**Problem to solve:** Your answer must consist of every line from the data below that includes the word "will".
***** The data *****
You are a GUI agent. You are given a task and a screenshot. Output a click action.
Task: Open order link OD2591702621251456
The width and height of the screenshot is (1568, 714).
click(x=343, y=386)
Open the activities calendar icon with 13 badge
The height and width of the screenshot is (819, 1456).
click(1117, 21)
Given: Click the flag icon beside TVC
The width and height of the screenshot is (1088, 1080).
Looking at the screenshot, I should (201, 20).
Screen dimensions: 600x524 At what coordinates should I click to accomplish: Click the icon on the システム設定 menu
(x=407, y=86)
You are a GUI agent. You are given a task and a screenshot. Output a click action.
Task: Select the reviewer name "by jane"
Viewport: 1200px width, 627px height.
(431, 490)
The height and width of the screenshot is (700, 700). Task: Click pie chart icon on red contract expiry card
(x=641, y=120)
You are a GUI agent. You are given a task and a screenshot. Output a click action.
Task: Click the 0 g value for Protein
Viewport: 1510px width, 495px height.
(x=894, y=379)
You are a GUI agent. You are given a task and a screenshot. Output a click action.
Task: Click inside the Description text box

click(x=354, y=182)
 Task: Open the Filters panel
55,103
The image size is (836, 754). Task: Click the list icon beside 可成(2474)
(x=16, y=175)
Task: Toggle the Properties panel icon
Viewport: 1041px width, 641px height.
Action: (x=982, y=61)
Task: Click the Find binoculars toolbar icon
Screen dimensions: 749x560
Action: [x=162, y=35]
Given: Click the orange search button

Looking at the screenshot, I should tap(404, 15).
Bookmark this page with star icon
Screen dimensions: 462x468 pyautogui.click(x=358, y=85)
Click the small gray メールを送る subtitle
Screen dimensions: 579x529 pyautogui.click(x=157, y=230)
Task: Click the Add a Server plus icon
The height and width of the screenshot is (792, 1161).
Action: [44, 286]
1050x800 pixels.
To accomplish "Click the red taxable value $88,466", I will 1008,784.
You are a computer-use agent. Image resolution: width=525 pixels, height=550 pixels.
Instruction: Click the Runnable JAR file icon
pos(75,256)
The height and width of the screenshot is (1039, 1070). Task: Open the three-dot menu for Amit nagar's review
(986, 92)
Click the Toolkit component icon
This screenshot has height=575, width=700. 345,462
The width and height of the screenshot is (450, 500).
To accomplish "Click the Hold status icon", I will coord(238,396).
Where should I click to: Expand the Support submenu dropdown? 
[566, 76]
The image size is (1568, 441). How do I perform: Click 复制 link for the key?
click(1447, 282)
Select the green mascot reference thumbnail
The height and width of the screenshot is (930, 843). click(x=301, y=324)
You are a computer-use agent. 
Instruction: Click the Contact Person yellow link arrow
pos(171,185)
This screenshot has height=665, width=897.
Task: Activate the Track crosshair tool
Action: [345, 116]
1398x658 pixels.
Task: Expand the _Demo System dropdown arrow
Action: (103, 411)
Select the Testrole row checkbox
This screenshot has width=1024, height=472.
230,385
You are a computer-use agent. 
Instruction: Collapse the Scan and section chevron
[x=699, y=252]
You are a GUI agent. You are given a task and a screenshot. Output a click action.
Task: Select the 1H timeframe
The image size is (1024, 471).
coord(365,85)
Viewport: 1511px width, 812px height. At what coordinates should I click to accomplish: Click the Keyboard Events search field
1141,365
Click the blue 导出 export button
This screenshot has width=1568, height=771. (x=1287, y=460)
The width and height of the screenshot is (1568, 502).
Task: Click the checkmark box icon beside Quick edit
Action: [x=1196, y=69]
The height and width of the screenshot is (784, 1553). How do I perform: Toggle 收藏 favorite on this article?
*****
**Solution:**
To accomplish "Click the red taxable value $88,466", I will 1008,784.
To accomplish "Click the Hold status icon", I will coord(238,396).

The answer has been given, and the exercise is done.